Culture > The pursuit of happiness beyond social media

Posted on January 30, 2017
Image courtesy of Pixabay

Image courtesy of Pixabay

Maha Al Amead discusses why an internet addiction will only lead to misery

How many times have you looked at Instagram and felt sad when you saw someone posting a picture of the car/bag/game/phone you wanted? Making you sink into a sea of self-loathing and pity. Or how many times did you hate yourself after hearing someone’s success story because that someone wasn’t you?

We live in a time where we compare ourselves to others on a regular basis, not because we necessarily want to, but because we can’t escape it.

I am a competitive spirit by nature; ‘good competition’ can do wonders for me, because it can give me an enormous amount of motivation. It also helps me to stay alert, focused, and prevents me from cutting corners. As clichéd as this is, my source of good competition comes mainly from my family, because I know their moral code.

Then there’s what I consider ‘bad competition’ (any competition that doesn’t follow a moral code). This can have a terrible effect on me. Bad competition can harm me mentally. It also forces me to cut corners in an attempt to “catch up”, and it usually distracts me from my main goal.

The Internet can be your number one source for ‘bad competition’. You keep comparing yourself to those fitness bloggers or models in bikini body workout video ads, Instagram models and successful entrepreneurs; ignoring the fact that they show you only what they want you to see.

We live in a time where we compare ourselves to others on a regular basis, not because we necessarily want to, but because we can’t escape it

I can say this with certainty, because I do what those fitness bloggers do. I workout five times a week (usually one to two hours) and I can tell you that some of things you see online are anything but realistic.

Then when you consider fashion bloggers. Most of the “fabulous” clothes you see them wearing are nothing but a source of income. They didn’t choose items, they were picked out for them by companies that want to promote their products.

(Data for locating words and elements)
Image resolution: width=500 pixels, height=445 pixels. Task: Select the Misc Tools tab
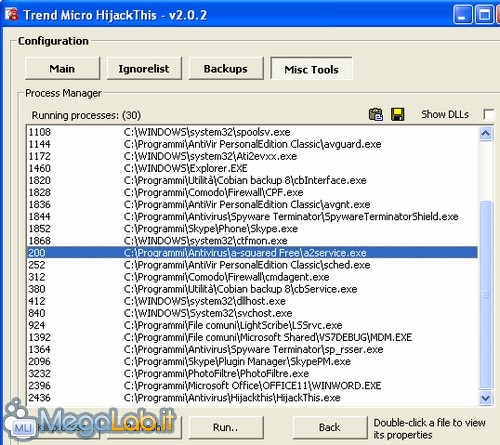pyautogui.click(x=311, y=69)
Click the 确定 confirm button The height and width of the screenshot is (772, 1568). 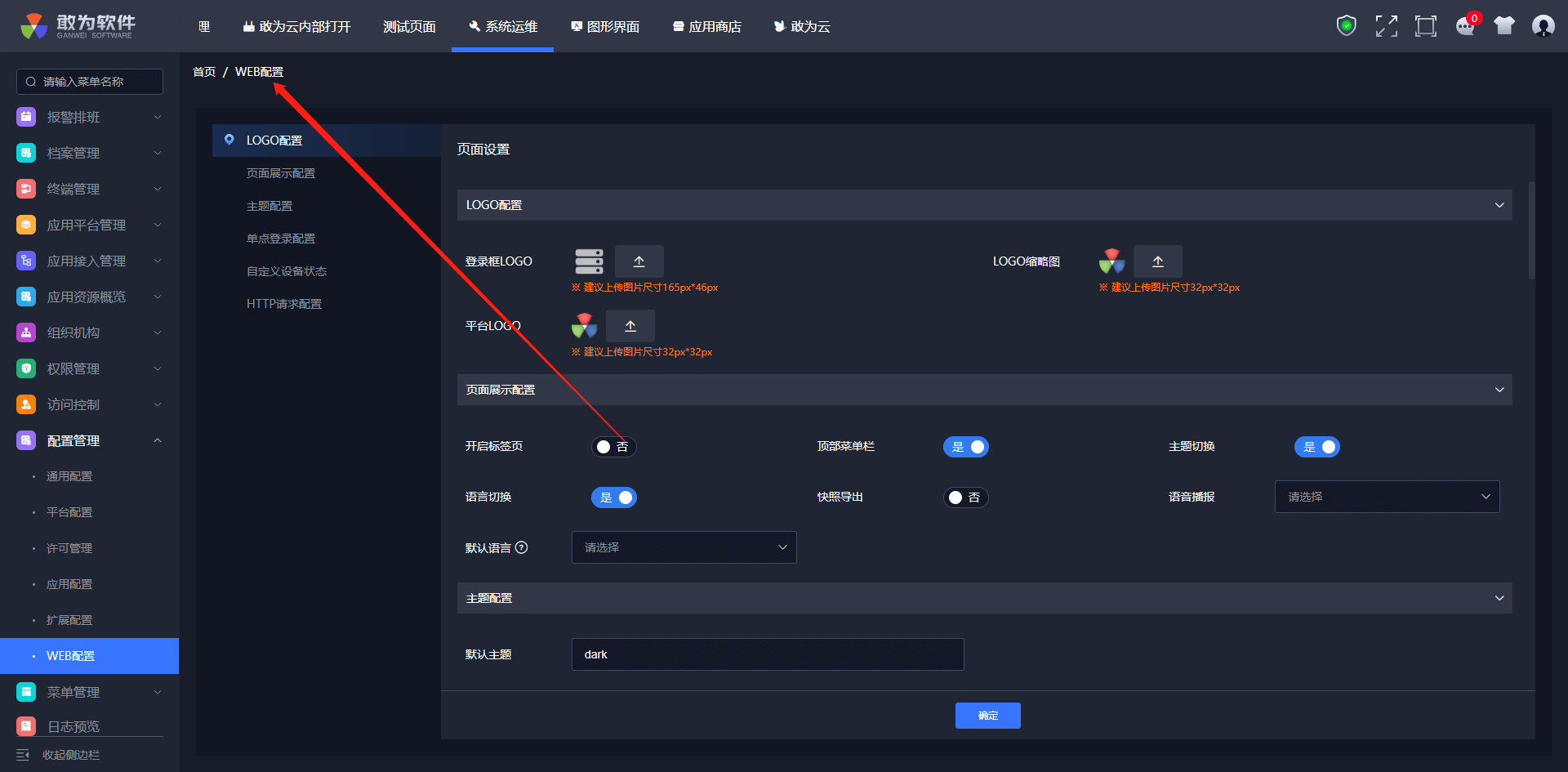coord(987,716)
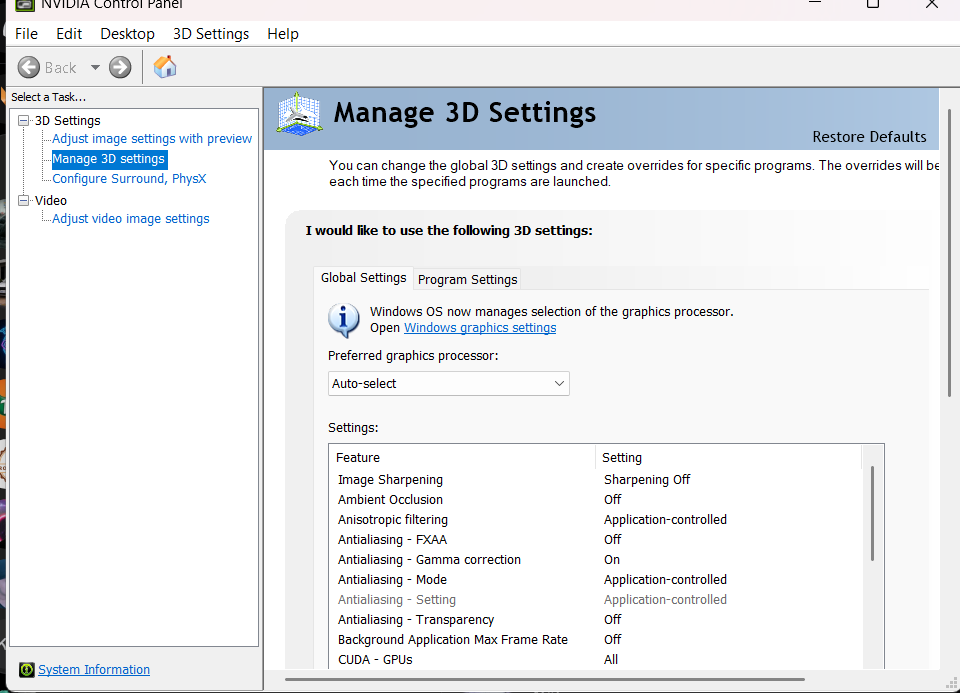Select the Ambient Occlusion setting row
Screen dimensions: 960x693
[x=390, y=500]
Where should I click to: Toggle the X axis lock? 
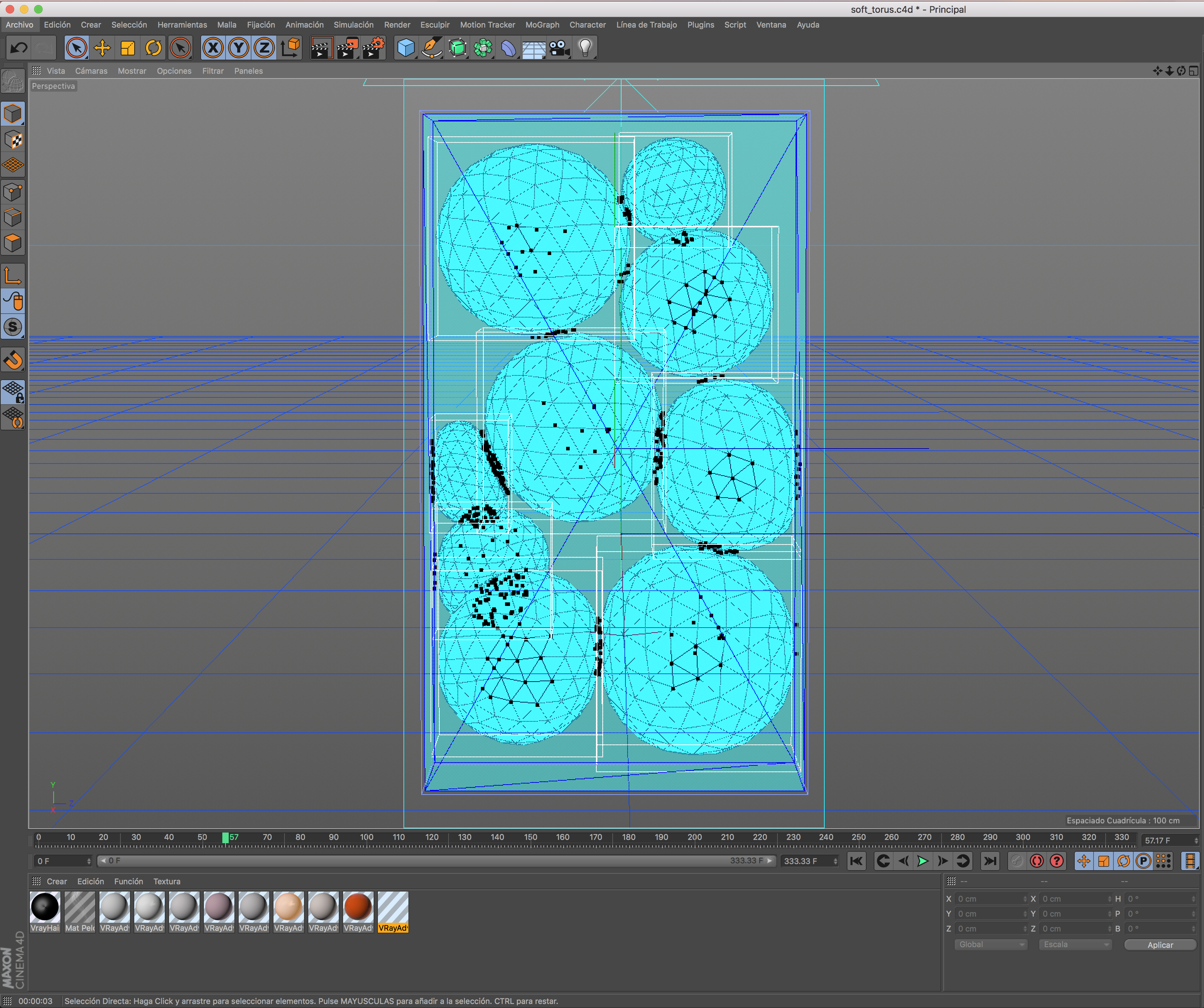click(x=213, y=48)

• _Work instructions_
[A] From the post on happiness beyond social media, extract the passage running from "I can say this" to "promote their products.".
[B] In the post on happiness beyond social media, how often does the writer work out?

• _Per-task outputs_
[A]
I can say this with certainty, because I do what those fitness bloggers do. I workout five times a week (usually one to two hours) and I can tell you that some of things you see online are anything but realistic.

Then when you consider fashion bloggers. Most of the “fabulous” clothes you see them wearing are nothing but a source of income. They didn’t choose items, they were picked out for them by companies that want to promote their products.

[B] Five times a week, usually for one to two hours.